普段は入れない、不可侵領域に入っていくカスケとミズキ。 「カスケくん、一体何を……」 その不可侵領域の奥の奥。 そこには、小さな祠が奉られていた。 「ここは、僕とクック、ギザミとトトスぐらいしか知らない場所だよ。僕自信も、ここに来ることは禁忌としていた……」 カスケは祠に入り、その奥から古めかしい箱を取り出してきた。 「これは……?」 ミズキはその古めかしい箱を見て目を細めた。 「開けてみて」 カスケに促され、ミズキはその箱の蓋を開けた。 そこにあったのは、一振りの剣と盾……つまりは片手剣だ。しかし、その片手剣は石化しているかのような灰色をしており、まるでただの石のようだ。 「それを、持ってみて」 カスケがそう言うままに、ミズキはそれを手に取った。 すると、その剣と盾は途端に目映いばかりの光を放った。 「んっ……!?」 ミズキは思わずその剣から手を離そうとする。 だが、その剣の柄はミズキの掌から離れず、ミズキの意志に関係なく握らせている。 すると、灰色だった剣と盾はその灰色を吹き飛ばすかのように、その下から本来の姿を現した。金色の柄に、蒼く輝く刃、盾も同じような煌めきを放ち、それぞれの中央に碧の宝玉らしき玉が埋め込まれている。 「良かった。ミズキになら反応してくれた」 カスケは安堵したように頷く。 「カスケくん、これは……?」 ミズキはその片手剣とカスケを見比べる。 「超大陸と言う自然から生まれた、謂わば偶然の産物だよ。僕もクック達から聞いただけだけど、銘は『超龍剣【天一門】』らしい。いつ、どこで、何が起きて、こんなものが存在したのか、誰も分からないんだ。ただ分かるのは、使い手を選ぶってことだね。僕が持っても何も起きなかった。

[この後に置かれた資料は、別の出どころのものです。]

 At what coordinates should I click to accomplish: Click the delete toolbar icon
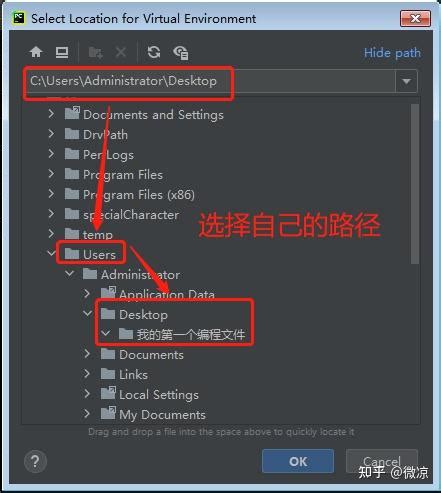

クック曰くの話だったから信じにくかったけど、こうしてミズキが力を解放してるんだ」 信じざるを得ない、とカスケは息をつく。 「これ、私が使っていいの……?」 「いいも何も、ミズキにしか使えないんだから」 ミズキは改めてその超龍剣【天一門】を見下ろす。 初めて触れたはずなのに、使いなれたような感覚がわかる。 そして、ミズキの中で確かな何かが生まれた。 これなら、戦えるのだと。